An example of a service that MPI says should be available online is change of address, said Smiley.

“You literally have to leave your residence, go to the Autopac agent closest to your neighbourhood, and make that change with the Autopac contact in their office,” Smiley said of change of address notices. “Some customers have told us they maybe want to make that change at ten at night. They want to be able to do that online.”

That begs the question: Would this be a direct-to-consumer model? Or would there be some way that the broker would remain an intermediary?

“Questions like that are to be determined,” said Smiley. “We are not quite sure how the online process will look, but we have talked about it to the brokers. They have concerns about it, and we have heard their concerns.”
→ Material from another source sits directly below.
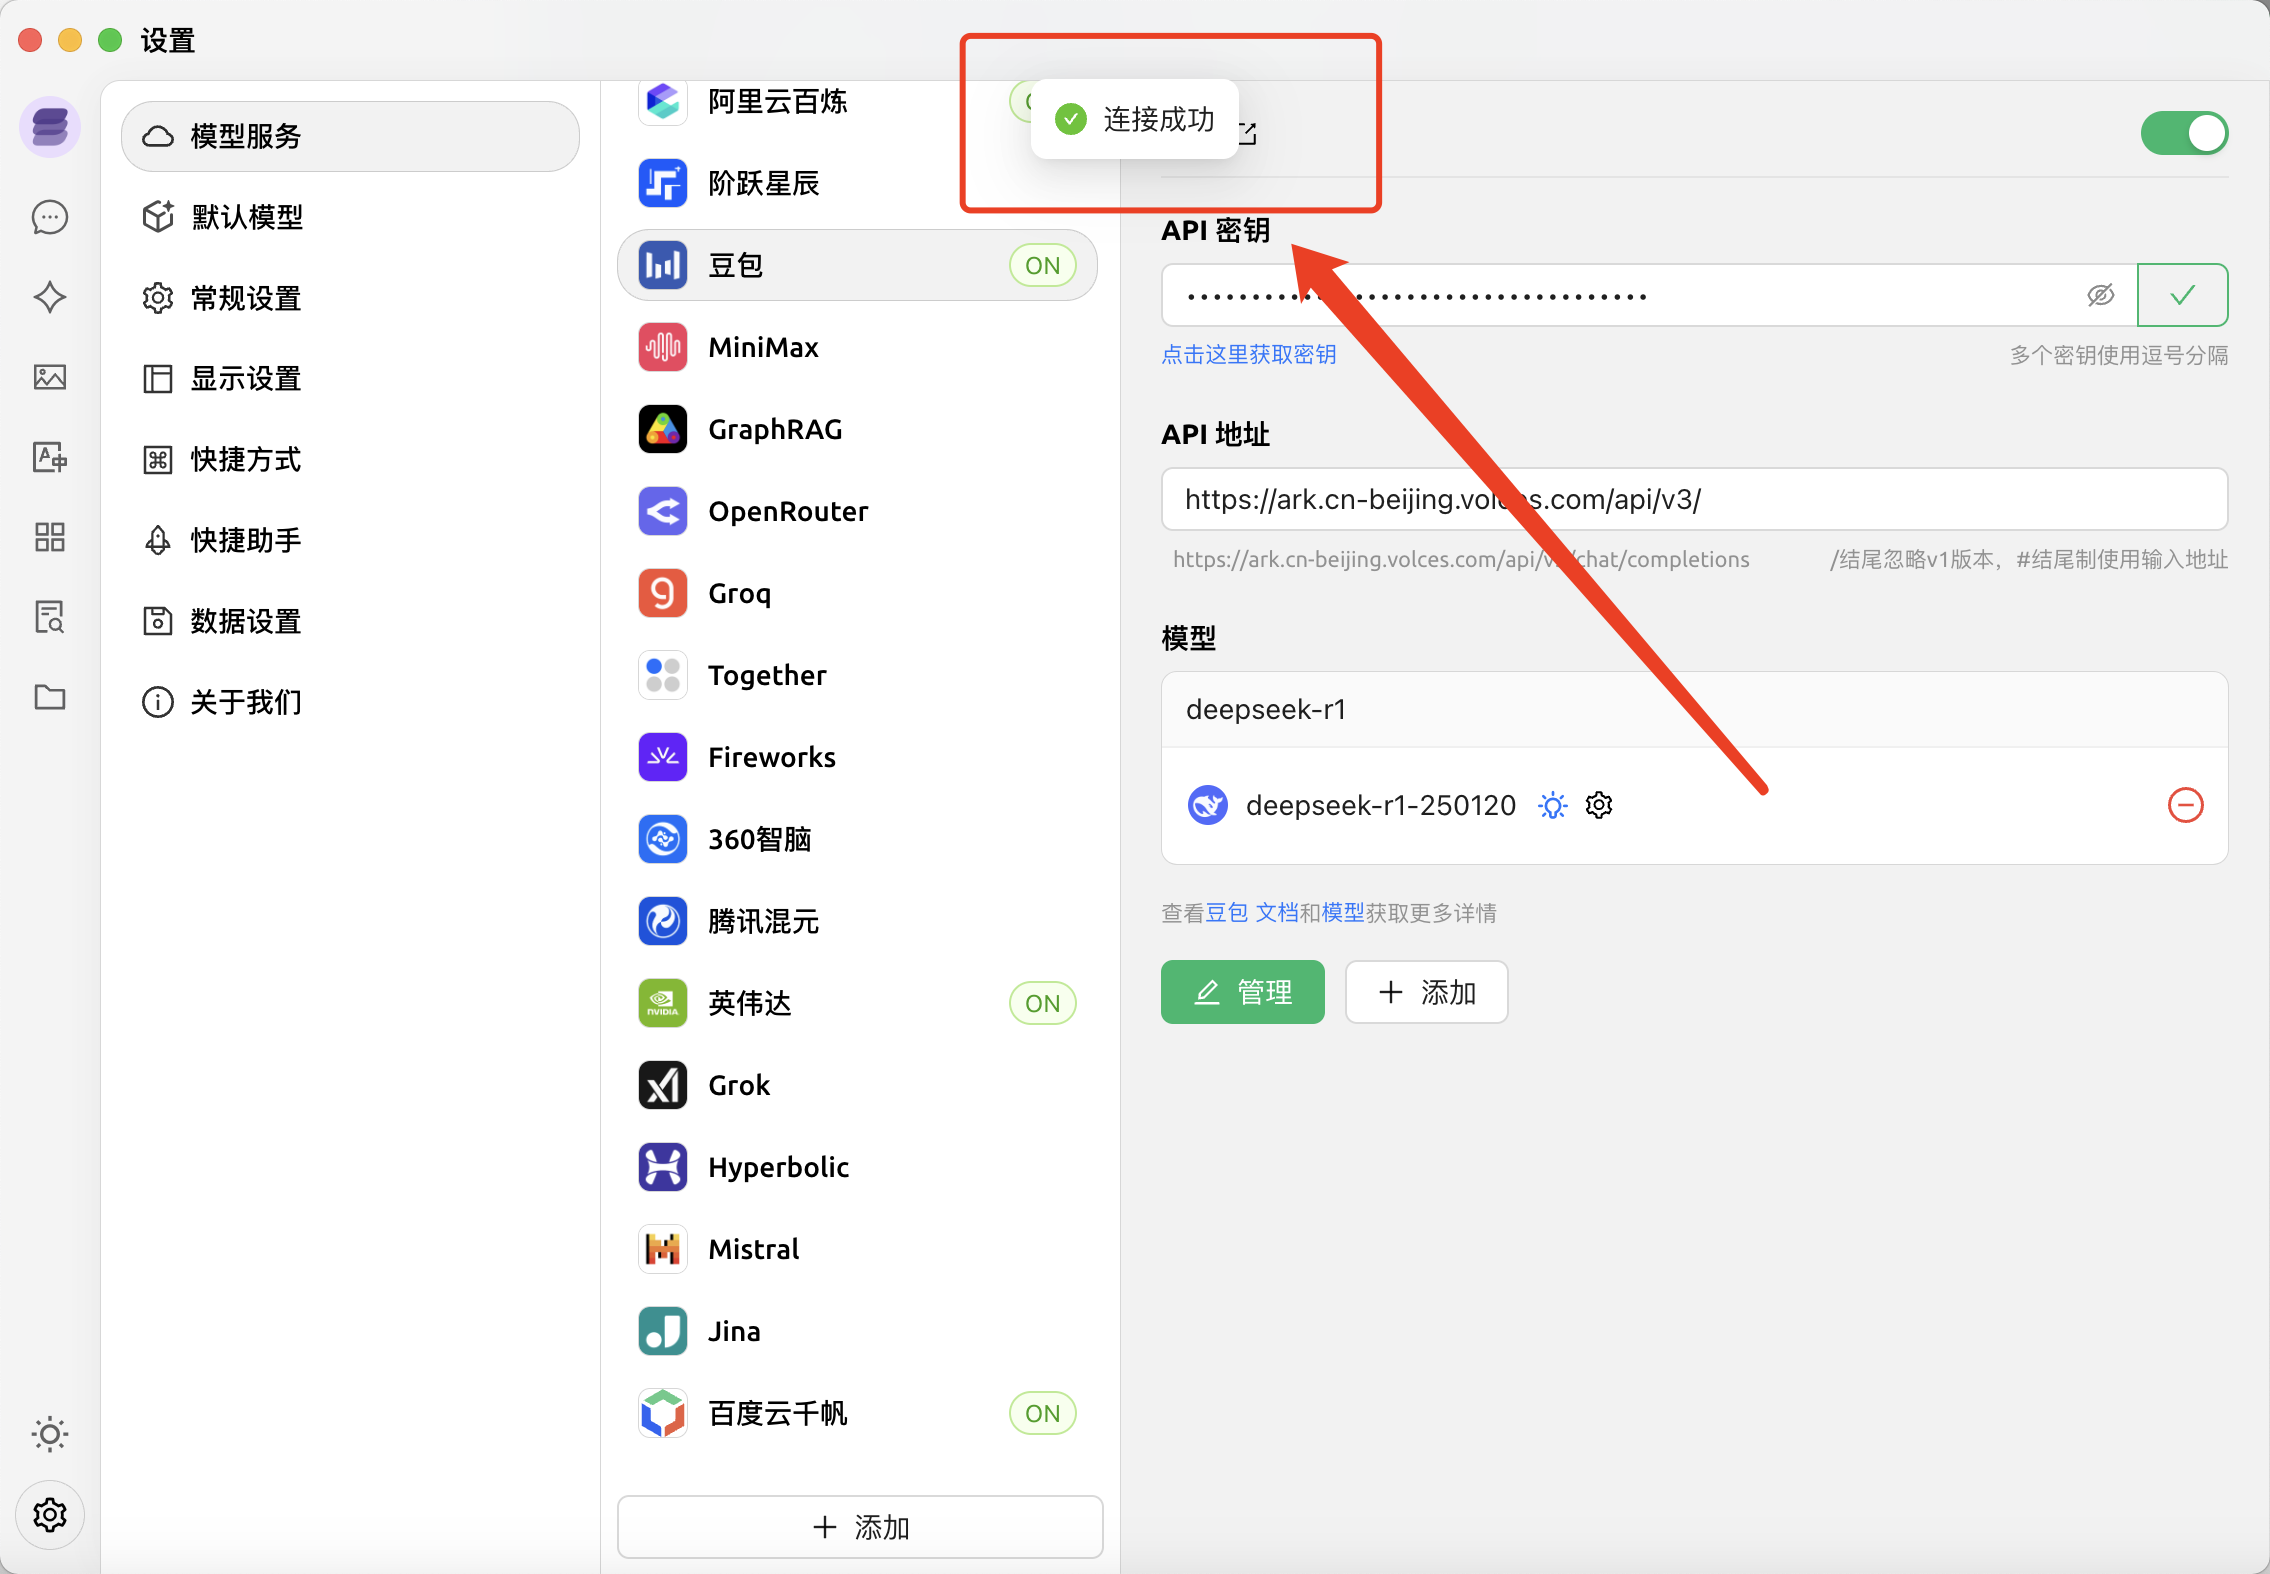
Task: Click the 管理 models button
Action: (1242, 992)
Manitoba brokers are “absolutely” in favour of letting clients do things like file changes of address online, Grant Wainikka, CEO of the Insurance Brokers Association of Manitoba (IBAM), told Canadian Underwriter Wednesday. “We believe the broker should remain central in this process,” he said. Even a seemingly simple process like  a change in address “could have implications on the best coverages and/or vehicle classification for that customer,” he noted.

Currently there is “some payment functionality” on the MPI web site, and some driving tests can be booked online, said Wainikka.
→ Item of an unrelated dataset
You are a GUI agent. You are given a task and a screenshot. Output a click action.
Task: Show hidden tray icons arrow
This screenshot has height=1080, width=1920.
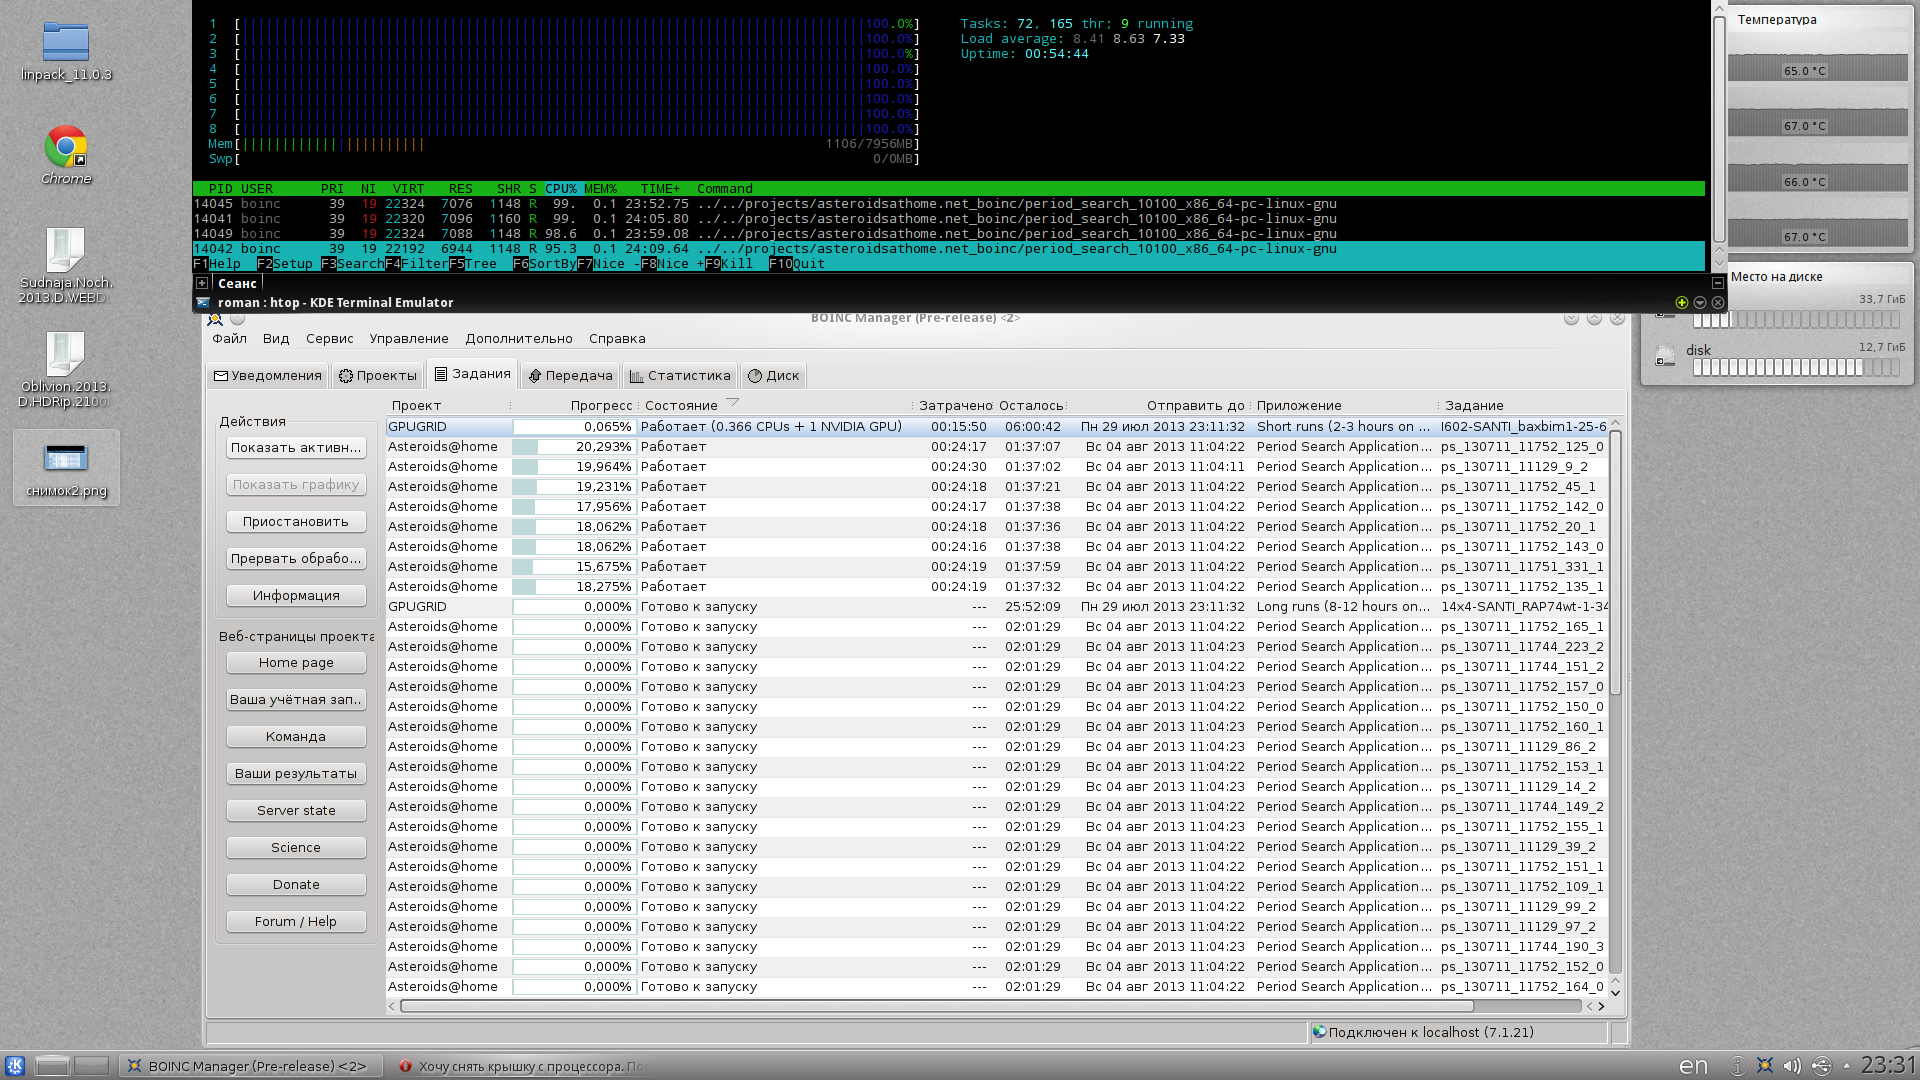click(x=1846, y=1066)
This past July, MPI was instructed by Colleen Mayer, then the minister of crown services, to engage in a conciliation process with IBAM over customer transactions. [Mayer lost her seat in the legislature as a result of the Sept. 10 election].

MPI and IBAM have selected an arbitrator for that conciliation process, Smiley told Canadian Underwriter Wednesday. “The process is expected to begin very shortly,” he said. “It’s both parties at the table, both parties expressing thoughts on online services, hopefully reaching mutual ground.”

The discussions will take place in private. MPI may not institute any new online services during the conciliation process, except in accordance with any agreement made with IBAM, Mayer wrote in her directive this past July, which was made public by the Winnipeg Free Press.

“Manitobans expect and must be able to access an online distribution and payment channel for their automotive insurance needs,” Mayer wrote in the directive.

Changes of address are not the only thing clients are looking for, said Smiley. Another example is when a motorist from Manitoba is going on a trip to Ontario.

“They realize they haven’t purchased rental car insurance, so unfortunately they are not able to do that when they are sitting in Ontario because they don’t have access to an Autopac agent,” said Smiley. “They also don’t have access to online options. So, in that situation, the Manitoban will end up paying higher rental car fees as opposed to purchasing MPI’s product.”

Brokers agree that technology can improve service delivery, but it cannot replace the expert advice from those brokers, said Wainikka.

“The best outcome for consumers will require a collaborative approach between MPI and insurance brokers to enhance technology in auto insurance while maintaining the existing broker distribution system,” said Wainikka. “This would provide Manitobans with the best of both worlds: continued access to professional advice and customer service from their local insurance broker, and increased technology options that consumers demand.”